======== 閱讀文本 ========

依照[政大 Python AI 深度學習達人的第一堂課](http://moocs.nccu.edu.tw/media/23095)課程進行

In [1]:
%env KERAS_BACKEND=tensorflow
%matplotlib inline

import numpy as np
import matplotlib.pyplot as plt

env: KERAS_BACKEND=tensorflow


In [2]:
# keras function
from keras.models import Sequential
from keras.layers import Dense, Activation
from keras.optimizers import SGD

# keras dataset
from keras.datasets import mnist

# keras utilis function (one hot encoding)
from keras.utils import np_utils

Using TensorFlow backend.


## 讀取 MNIST 資料

In [3]:
(x_train, y_train), (x_test, y_test) = mnist.load_data()
print(x_train.shape)
print(x_test.shape)

(60000, 28, 28)
(10000, 28, 28)


## 輸入格式整理
原本每筆數據是 28 * 28 的矩陣，但標準神經網路只吃平的，每次要 28 * 28 = 784 長的像量，因此 reshape

In [4]:
x_train = x_train.reshape(60000, 784)
x_test = x_test.reshape(10000, 784)

取訓練和測試資料的數字為 0, 1 的資料

In [5]:
x_train_01 = x_train[y_train <= 1]
x_test_01 = x_test[y_test <= 1]

將 label 轉換為 one-hot encoding

In [6]:
y_train_10 = np_utils.to_categorical(y_train, 10)
y_test_10 = np_utils.to_categorical(y_test, 10)

y_train_01 = y_train[y_train <= 1]
y_train_01 = np_utils.to_categorical(y_train_01, 2)

y_test_01 = y_test[y_test <= 1]
y_test_01 = np_utils.to_categorical(y_test_01, 2)

適時確認資料的大小確保資料的一致性

In [7]:
x_train_01.shape, x_test_01.shape

((12665, 784), (2115, 784))

In [8]:
y_train_01.shape, y_test_01.shape

((12665, 2), (2115, 2))

## 回顧 Sequential API
以下列方式建立一個具有下列的設定
* 使用 2 個 hidden layers
* 每個 hidden layer 用 500 個神經元
* Activation Function 唯一指名 sigmoid

的神經網路，建立指令是透過建立 `Sequential()` 和 `.add` 的方式逐層建立，如下：

In [9]:
# Construct a sandbox to put layers inside
model = Sequential()

# Put fully-connected layers (Dense) inside
model.add(Dense(500, input_dim=784))
model.add(Activation('sigmoid'))
model.add(Dense(500))
model.add(Activation('sigmoid'))
model.add(Dense(10))
model.add(Activation('softmax'))

model.summary()

Instructions for updating:
If using Keras pass *_constraint arguments to layers.

======== 原始資料 ========

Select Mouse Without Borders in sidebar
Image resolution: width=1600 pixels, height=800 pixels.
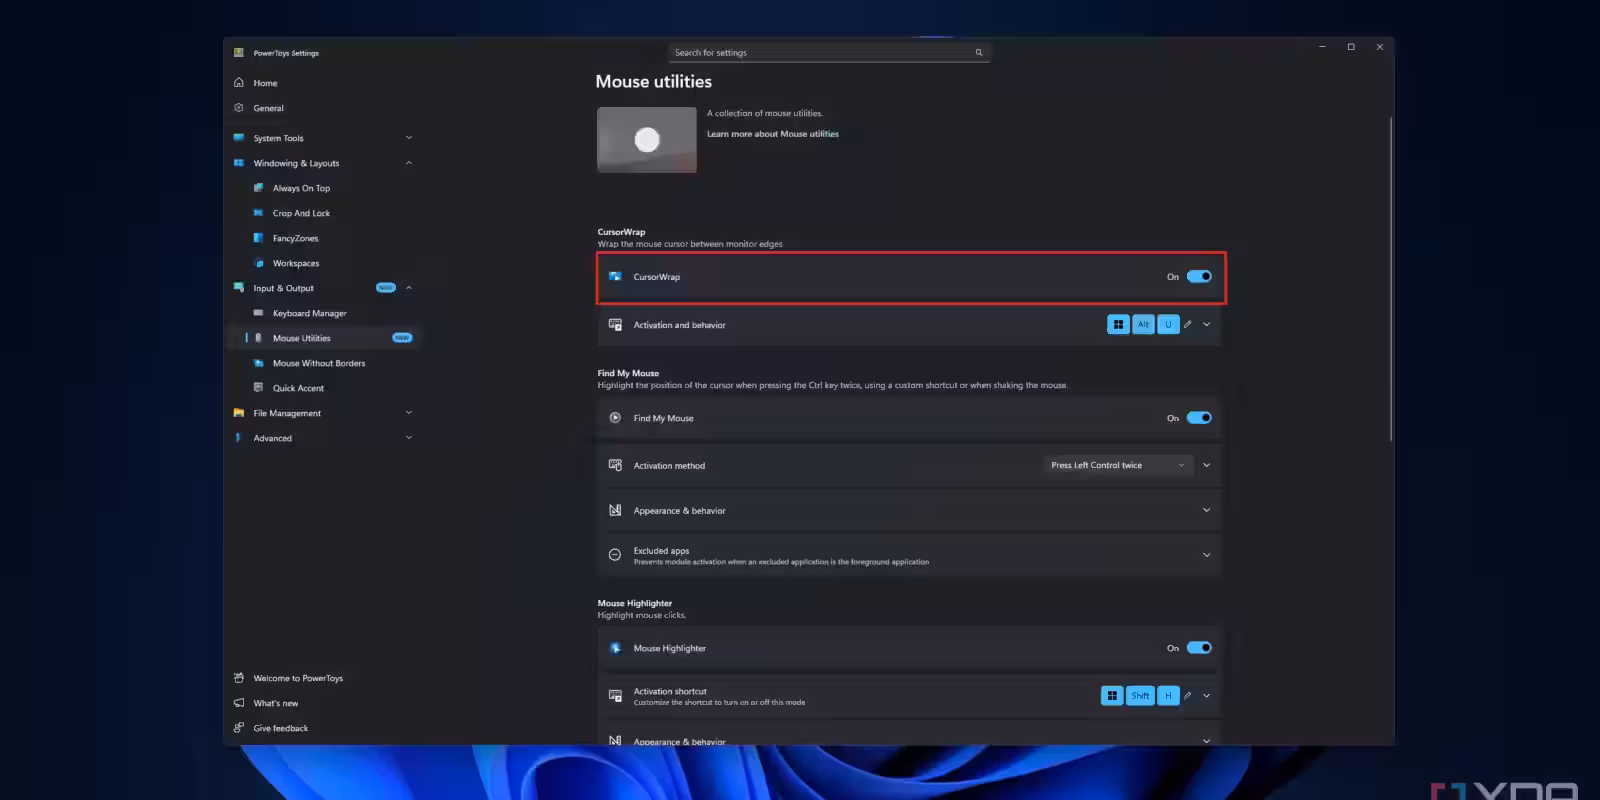(x=318, y=363)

========

* 練習題目
1. 請更新閱讀文本中從「## 回顧 Sequential」開始、到「model.add(Dense(500, input_dim=784))」結束的段落，把其中的「sigmoid」換成「relu」後完整寫出。
2. 根據閱讀文本，只保留數字 0 和 1 之後，x_train_01 的形狀是多少？
以上資料另有出處，與閱讀文本無關。

* 參考答案
1.
## 回顧 Sequential API
以下列方式建立一個具有下列的設定
* 使用 2 個 hidden layers
* 每個 hidden layer 用 500 個神經元
* Activation Function 唯一指名 relu

的神經網路，建立指令是透過建立 `Sequential()` 和 `.add` 的方式逐層建立，如下：

In [9]:
# Construct a sandbox to put layers inside
model = Sequential()

# Put fully-connected layers (Dense) inside
model.add(Dense(500, input_dim=784))

2. (12665, 784)